Concept

Norris, Tennessee

Summary
Norris is a city in Anderson County, Tennessee. Its population was 1,599 at the 2020 census. It is included in the Knoxville, TN Metropolitan Statistical Area. Norris was built as a model planned community by the Tennessee Valley Authority (TVA) in 1933 to house workers building Norris Dam on the Clinch River. It is named in honor of George W. Norris, a Senator from Nebraska, who was a long-term supporter of the TVA. TVA chairman Arthur Morgan envisioned Norris as a model of cooperative, egalitarian living. The city design was developed by TVA staff, who loosely based their design on the English garden city movement of the 1890s.
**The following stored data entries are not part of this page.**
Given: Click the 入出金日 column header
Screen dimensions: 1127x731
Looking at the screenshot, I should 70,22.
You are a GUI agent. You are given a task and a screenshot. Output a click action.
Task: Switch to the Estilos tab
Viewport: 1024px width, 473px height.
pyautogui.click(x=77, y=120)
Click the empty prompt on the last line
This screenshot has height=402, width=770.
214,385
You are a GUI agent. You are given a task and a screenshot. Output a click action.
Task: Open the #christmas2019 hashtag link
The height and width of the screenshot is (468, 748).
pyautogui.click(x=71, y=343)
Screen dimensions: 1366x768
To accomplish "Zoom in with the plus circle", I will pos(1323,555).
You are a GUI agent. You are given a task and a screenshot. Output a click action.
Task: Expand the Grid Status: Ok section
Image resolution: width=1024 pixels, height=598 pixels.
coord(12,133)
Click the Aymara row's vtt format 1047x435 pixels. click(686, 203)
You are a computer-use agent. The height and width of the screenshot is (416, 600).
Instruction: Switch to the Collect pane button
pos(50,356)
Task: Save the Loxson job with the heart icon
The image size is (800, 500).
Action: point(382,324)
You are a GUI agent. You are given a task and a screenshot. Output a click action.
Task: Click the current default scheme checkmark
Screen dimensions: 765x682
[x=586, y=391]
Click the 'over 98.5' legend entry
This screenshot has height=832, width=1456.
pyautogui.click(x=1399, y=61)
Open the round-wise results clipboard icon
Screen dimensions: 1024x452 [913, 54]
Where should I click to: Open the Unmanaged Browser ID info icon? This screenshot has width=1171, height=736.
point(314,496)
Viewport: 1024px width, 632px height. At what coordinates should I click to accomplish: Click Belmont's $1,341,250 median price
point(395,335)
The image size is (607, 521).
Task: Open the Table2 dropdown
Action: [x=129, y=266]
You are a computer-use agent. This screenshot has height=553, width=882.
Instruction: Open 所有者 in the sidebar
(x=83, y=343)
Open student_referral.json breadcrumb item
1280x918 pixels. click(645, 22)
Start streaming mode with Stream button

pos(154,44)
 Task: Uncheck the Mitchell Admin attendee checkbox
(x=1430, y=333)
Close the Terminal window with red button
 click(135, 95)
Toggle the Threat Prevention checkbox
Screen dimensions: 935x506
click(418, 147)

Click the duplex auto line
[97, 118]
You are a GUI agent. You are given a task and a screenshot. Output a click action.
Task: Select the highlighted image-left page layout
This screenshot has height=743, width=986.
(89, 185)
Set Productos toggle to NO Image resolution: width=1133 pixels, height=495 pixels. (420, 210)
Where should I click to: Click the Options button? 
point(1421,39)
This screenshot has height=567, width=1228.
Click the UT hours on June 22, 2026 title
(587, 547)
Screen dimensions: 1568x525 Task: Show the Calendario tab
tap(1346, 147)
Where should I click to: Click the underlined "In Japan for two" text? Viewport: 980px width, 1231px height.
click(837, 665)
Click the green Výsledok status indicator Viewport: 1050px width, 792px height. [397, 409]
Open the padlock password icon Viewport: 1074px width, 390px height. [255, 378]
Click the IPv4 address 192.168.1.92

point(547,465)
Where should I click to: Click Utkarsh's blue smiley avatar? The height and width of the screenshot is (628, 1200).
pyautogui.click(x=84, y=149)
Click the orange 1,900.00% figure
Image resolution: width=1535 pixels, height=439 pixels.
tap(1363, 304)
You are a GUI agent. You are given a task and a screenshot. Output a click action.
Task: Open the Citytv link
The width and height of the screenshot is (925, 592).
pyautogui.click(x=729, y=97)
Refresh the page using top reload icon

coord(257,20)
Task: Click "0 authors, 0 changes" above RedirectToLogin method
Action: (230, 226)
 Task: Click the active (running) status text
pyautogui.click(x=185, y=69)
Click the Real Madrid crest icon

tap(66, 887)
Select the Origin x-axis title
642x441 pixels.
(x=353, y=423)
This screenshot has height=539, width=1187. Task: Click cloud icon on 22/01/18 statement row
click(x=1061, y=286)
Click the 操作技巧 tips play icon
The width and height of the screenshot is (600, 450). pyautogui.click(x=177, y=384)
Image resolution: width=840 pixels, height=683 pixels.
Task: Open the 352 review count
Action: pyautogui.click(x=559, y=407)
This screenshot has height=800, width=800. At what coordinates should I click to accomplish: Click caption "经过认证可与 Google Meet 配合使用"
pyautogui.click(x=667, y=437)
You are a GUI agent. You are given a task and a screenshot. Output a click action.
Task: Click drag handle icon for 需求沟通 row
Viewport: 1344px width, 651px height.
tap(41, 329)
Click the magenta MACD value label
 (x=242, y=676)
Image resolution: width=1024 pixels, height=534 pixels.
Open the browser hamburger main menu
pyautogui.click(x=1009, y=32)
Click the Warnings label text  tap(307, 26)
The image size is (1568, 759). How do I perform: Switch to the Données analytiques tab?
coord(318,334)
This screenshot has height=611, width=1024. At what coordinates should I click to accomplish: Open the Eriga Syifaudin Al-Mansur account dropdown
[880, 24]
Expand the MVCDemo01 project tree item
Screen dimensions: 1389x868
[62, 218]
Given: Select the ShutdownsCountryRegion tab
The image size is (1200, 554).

Winding roads followed the contour of the terrain. Houses did not always face the street. A central common green and a belt of rural land around the town were reserved for use by residents. The houses, which were some of the first all-electric homes, were built using local wood and stone, according to twelve basic house designs that each included a porch and fireplace. Different exterior materials were used for visual variety. Norris represents the first use of greenbelt design principles in a self-contained town in the United States. The town was the first in Tennessee to have a complete system of dial telephones. Norris Creamery was the first milk-producing plant in the world to be powered solely by electricity. During the 1930s, TVA officials excluded black families from the city, effectively making it a sundown town, purportedly to conform to the customs and traditions of the area. However, black leaders said that poor whites and blacks had lived and worked together in the area long before the TVA came into existence. The National Association for the Advancement of Colored People (NAACP) complained repeatedly (in 1934, 1935 and 1938) about racial discrimination by the TVA in the hiring, housing and training of blacks. In 1948 the U.S. Congress directed that the city be sold at public auction. It was purchased for 2.1 million by a Philadelphia investment group headed by Henry D.